=== WHAT NEEDS TO BE DONE ===
Copy each entry below unchanged; the images do not go in the copy.

=== STUDY MATERIAL ===
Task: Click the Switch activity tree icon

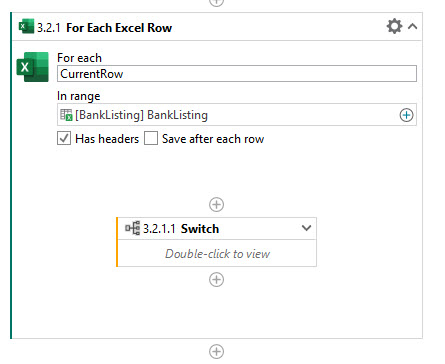Action: (x=132, y=228)
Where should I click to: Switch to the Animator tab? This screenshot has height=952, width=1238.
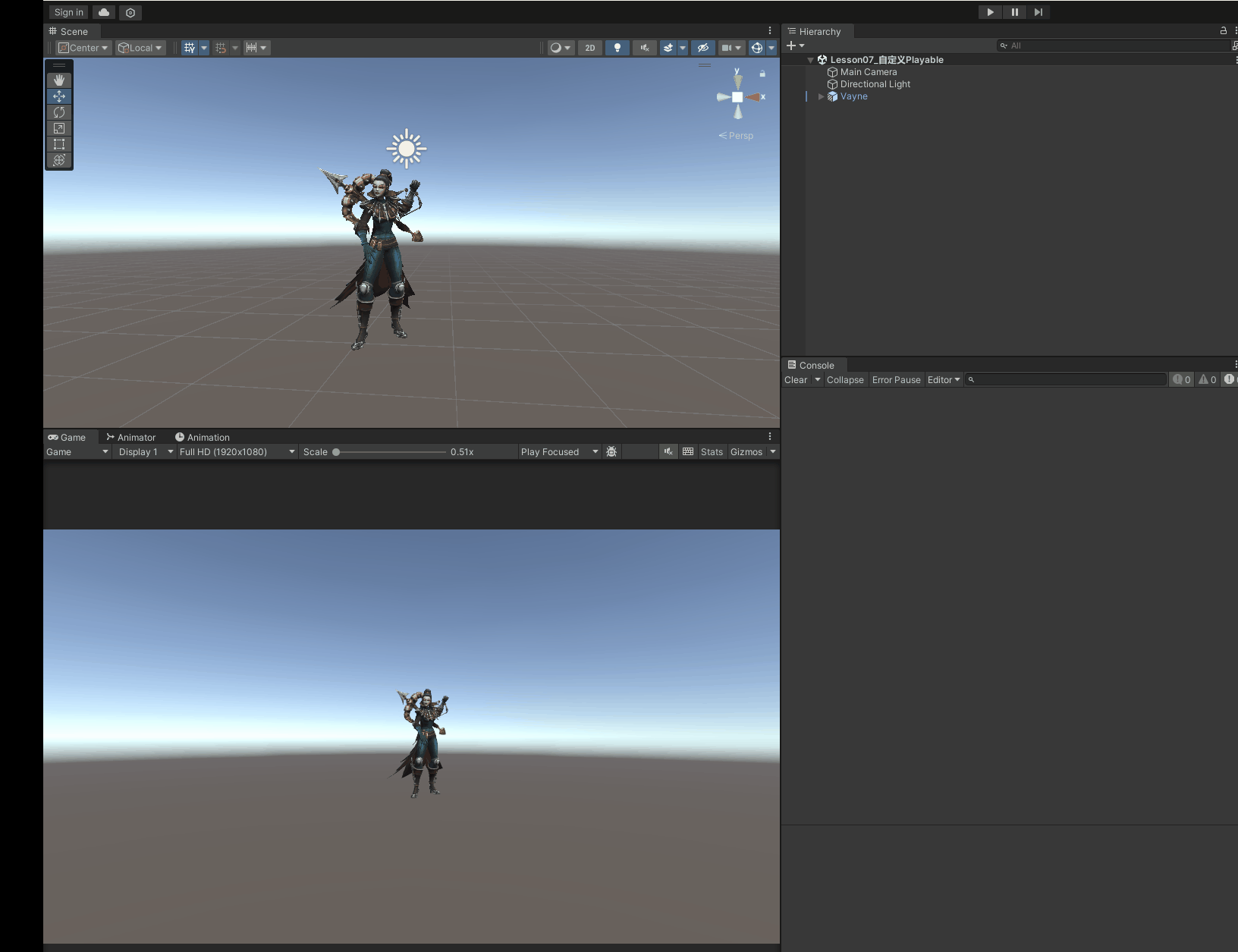(131, 438)
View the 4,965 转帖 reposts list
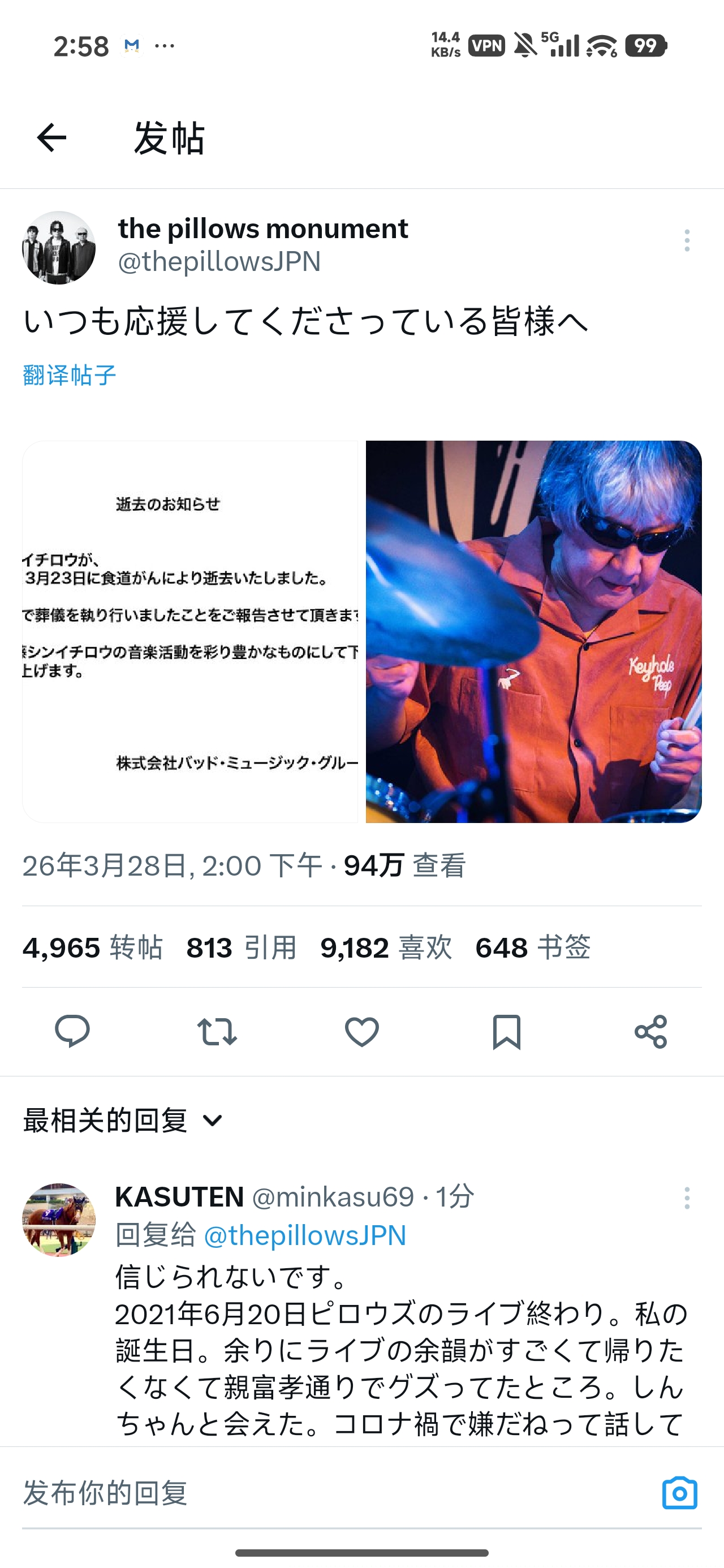The image size is (724, 1568). [93, 947]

=== RESPONSE ===
Task: Click the Switch activity tree icon

Action: (x=132, y=228)
Where should I click to: Switch to the Animator tab? This screenshot has height=952, width=1238.
(131, 438)
View the 4,965 转帖 reposts list
The image size is (724, 1568). [93, 947]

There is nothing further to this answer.